38 C.F.R. § 3.156(b) (2020).
Further, “[n]ew evidence is evidence not previously part of the actual record before agency adjudicators. Material evidence means existing evidence that, by itself or when considered with previous evidence of record, relates to an unestablished fact necessary to substantiate the claim. Id. § 3.156(a). Although these definitions appear in subsection (a) of the regulation, they apply to subsection (b) as well. See Voracek v. Nicholson, 421 F.3d 1299, 1304- 05 (Fed. Cir. 2005).
This provision “is intended to be a veteran-friendly provision that allows for the assignment of an effective date of the date of the original claim when certain requirements are met.” Young v. Shinseki, 22 Vet.App. 461, 469 (2009) (citing General Evidence Requirements, Effective Dates, Revision of Decisions, and Protection of Existing Ratings, 72 Fed. Reg. 28,778 (May 22, 2007)). And when implicated, it “suspends finality in the decision to which it applies until VA takes the action required.” Mitchell v. McDonald, 27 Vet.App. 431, 436 (2015). This is made plain by VA's effective-date regulation: "When new and material evidence is received within the appeal period or prior to the issuance of an appellate decision, the effective date for any resulting award of benefits “will be as though the former decision had not been rendered.” 38 C.F.R. § 3.400(q)(1) (2020).

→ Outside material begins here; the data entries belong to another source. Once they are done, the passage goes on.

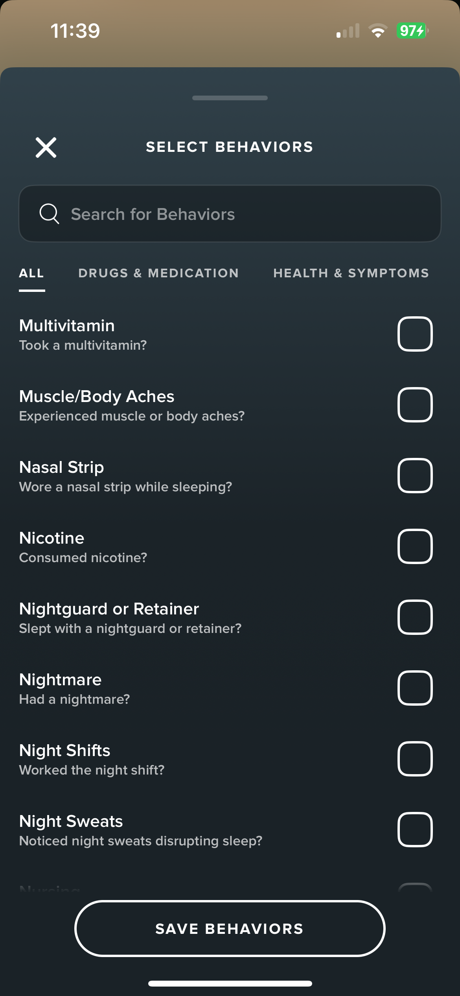
Task: Close the Select Behaviors sheet
Action: (x=46, y=148)
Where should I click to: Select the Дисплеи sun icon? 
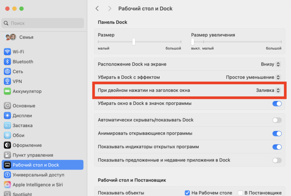[x=7, y=115]
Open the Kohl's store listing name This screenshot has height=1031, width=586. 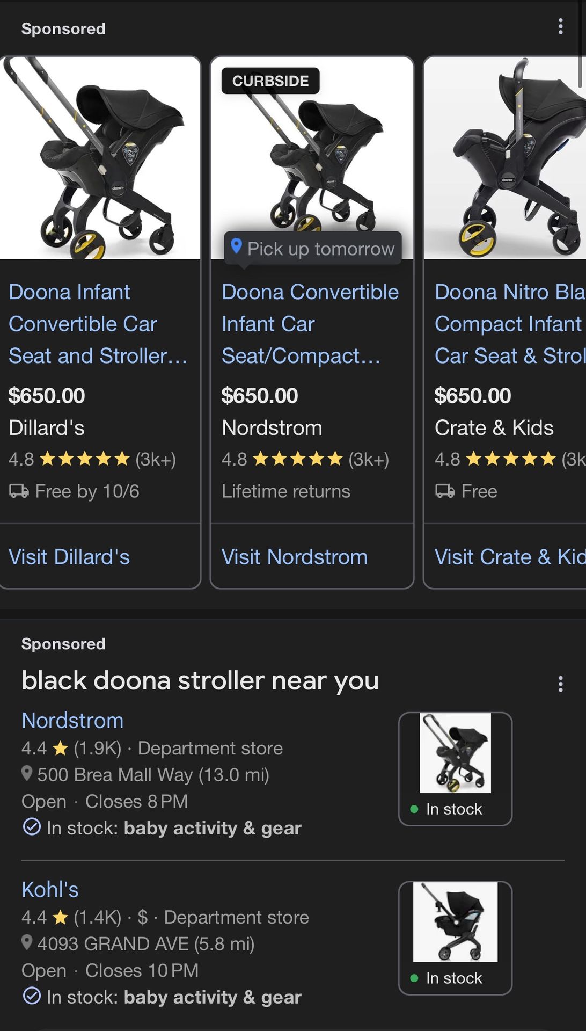click(50, 890)
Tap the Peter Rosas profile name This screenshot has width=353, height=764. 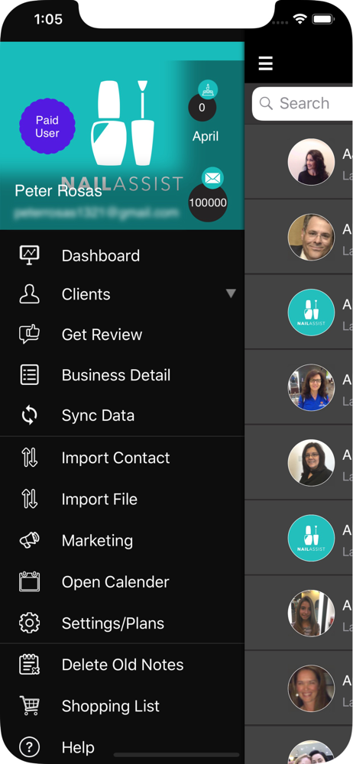(x=59, y=190)
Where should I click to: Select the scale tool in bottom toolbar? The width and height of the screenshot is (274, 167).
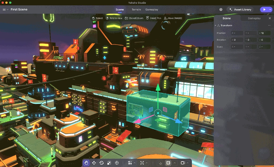[109, 163]
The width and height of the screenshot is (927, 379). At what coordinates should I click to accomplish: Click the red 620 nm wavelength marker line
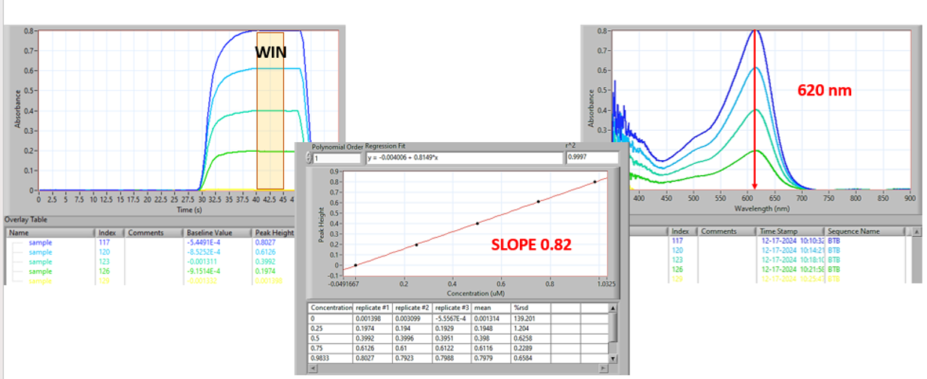[x=755, y=113]
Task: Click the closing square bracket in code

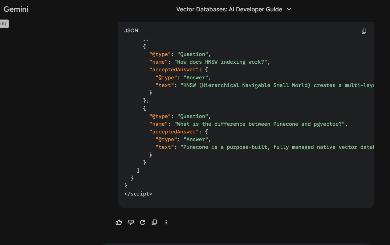Action: coord(138,170)
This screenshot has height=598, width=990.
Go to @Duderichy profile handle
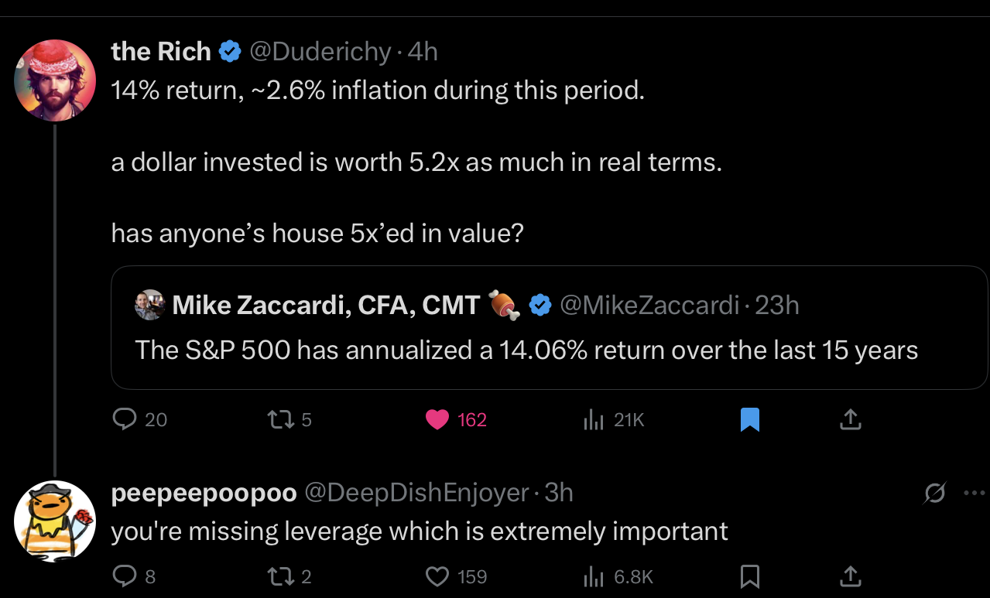[x=320, y=52]
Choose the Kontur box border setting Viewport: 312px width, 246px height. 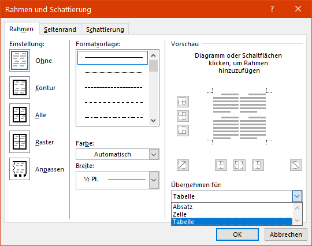click(20, 88)
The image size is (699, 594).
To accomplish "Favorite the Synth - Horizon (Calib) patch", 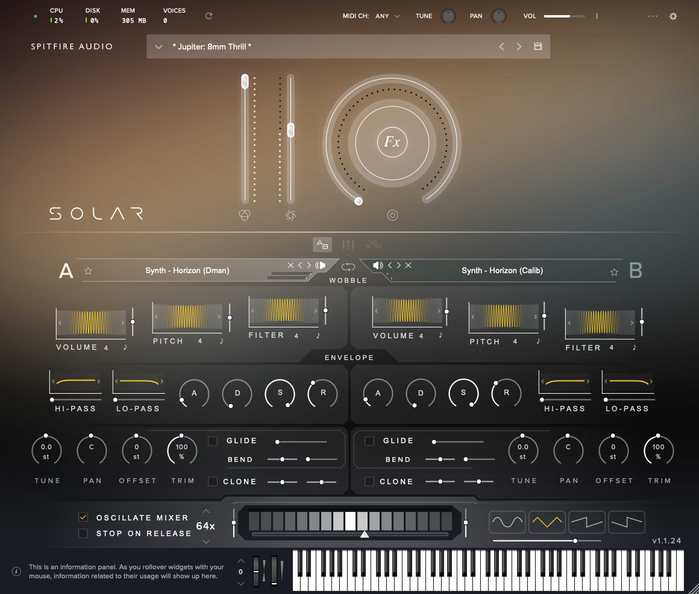I will (614, 271).
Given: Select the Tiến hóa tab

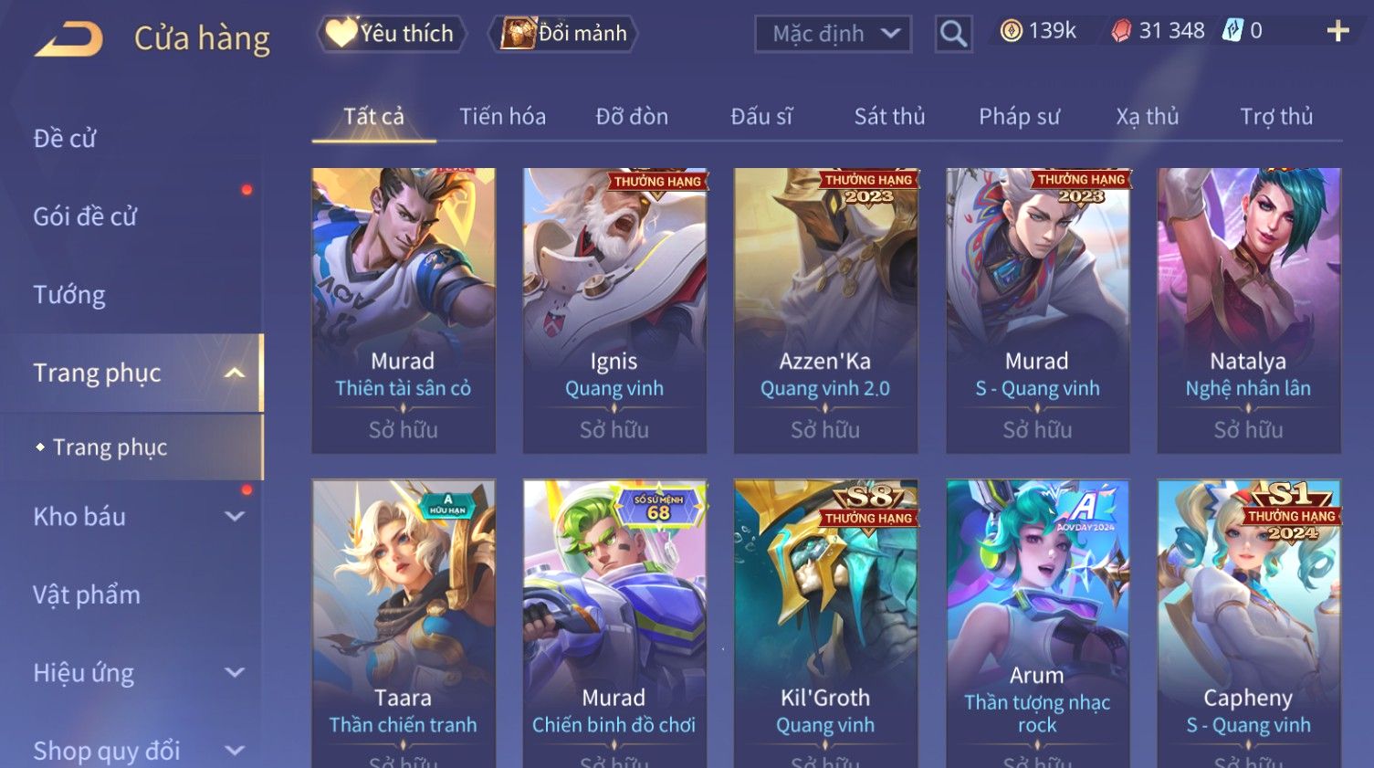Looking at the screenshot, I should pyautogui.click(x=502, y=117).
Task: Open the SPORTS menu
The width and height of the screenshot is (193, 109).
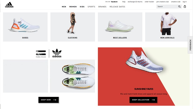Action: (x=91, y=7)
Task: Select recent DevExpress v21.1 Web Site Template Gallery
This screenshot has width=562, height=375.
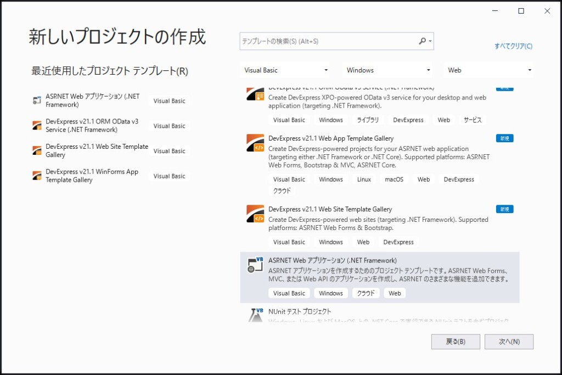Action: (x=97, y=151)
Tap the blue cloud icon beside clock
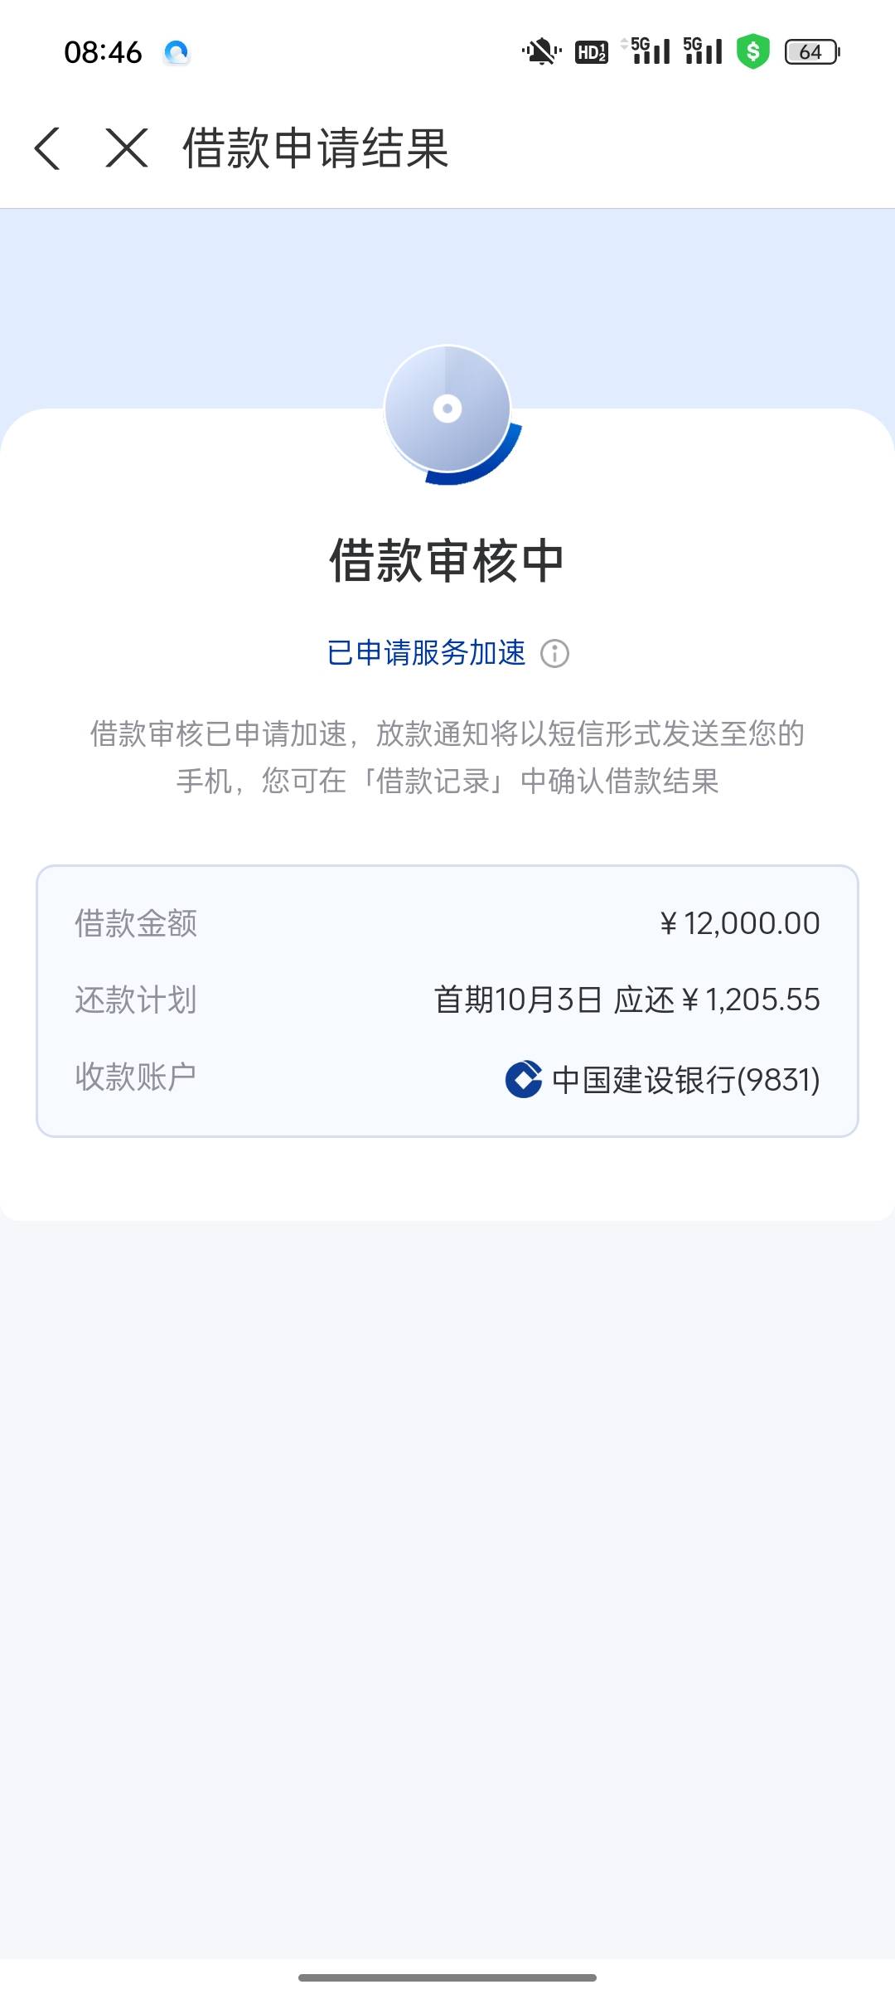 [x=177, y=53]
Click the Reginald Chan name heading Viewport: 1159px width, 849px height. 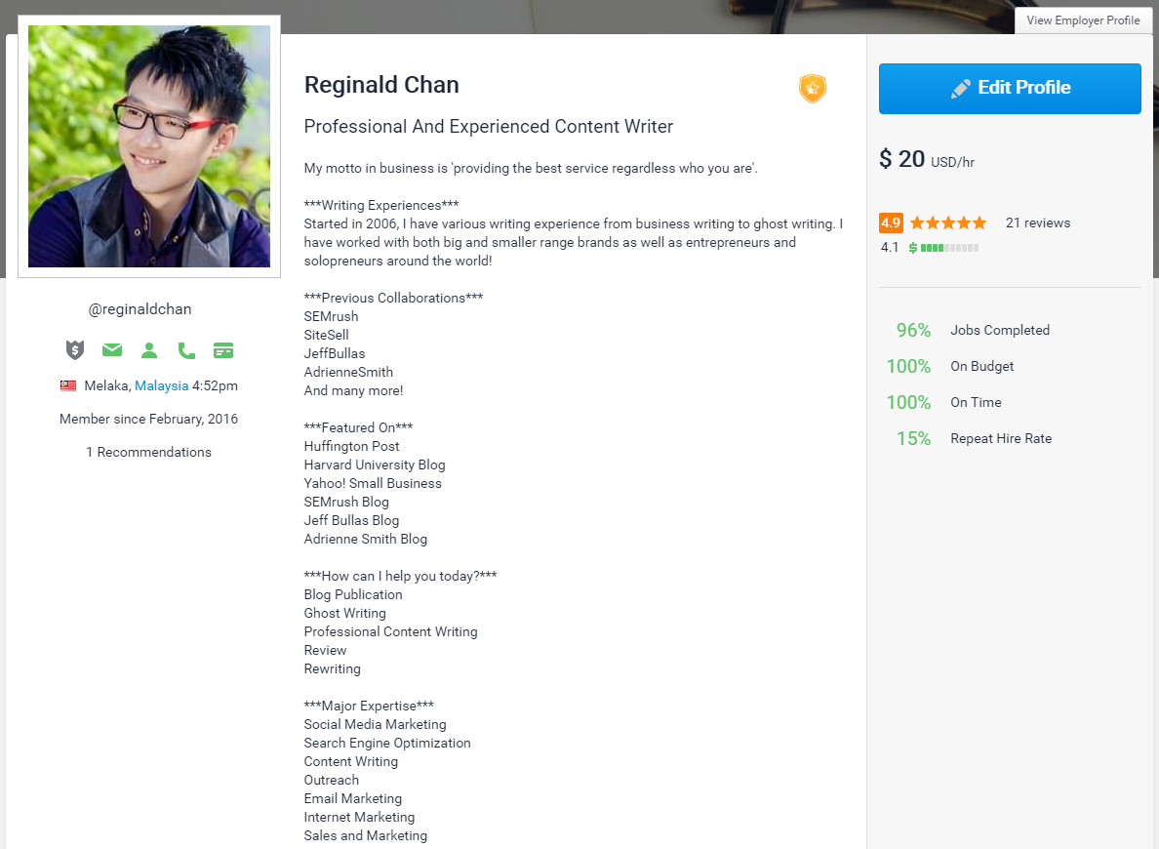(381, 85)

A review of VBMS, and the Capri records on file, shows medical records from the VA for treatment of PTSD in the year following the October 2013 decision granting a 30% rating for PTSD. For example, on July 17, 2014 Appellant was treated by VA for PTSD as shown by Social Work General Notes. The purpose of the visit was to “manage PTSD and anxiety symptoms.” A note by Jennifer indicated that the focus of the attention of the visit was “individual psychotherapy.” Thus, the VA medical records on file are relevant to the PTSD rating, and the October 2013 PTSD rating is not final until the VA takes action on reconsideration of that decision.
In Bond v. Shinseki, 659 F.3d 1362, 1363 (Fed. Cir. 2011) the Federal Circuit held that, under § 3.156(b), “VA must evaluate submissions received during the relevant period and determine whether they contain new evidence relevant to a pending claim, whether or not the relevant submission might otherwise support a new claim.” Id. at 1369. VA is required to "assess any evidence submitted during the relevant period and make a determination as to whether it constitutes new and material evidence relating to the old claim.” Bond, 659 F.3d at 1363, 1367 (referring to evidence VA received within one year of a rating decision that granted service connection for PTSD and assigned an initial disability rating). Such evidence includes VA treatment records constructively received during the relevant appeal period. Lang v. Wilkie, 971 F.3d 1348, 1354-55 (Fed. Cir. 2020).It cannot be presumed that VA had silently considered the evidence in connection with the pending claim. Id. at 1368. Section 3.156(b)requires VA to respond “directly” to a submission received during the appeal period and, “until it does so, the claim at issue remains open.” Beraud v. McDonald, 766 F.3d 1402, 1407 (Fed. Cir. 2014). Based on this, the claim for increased rating remains open since 2013 and VA must consider and assign an effective date consist with the claim remaining open from that date; assigning an effective date of 2024 is CUE.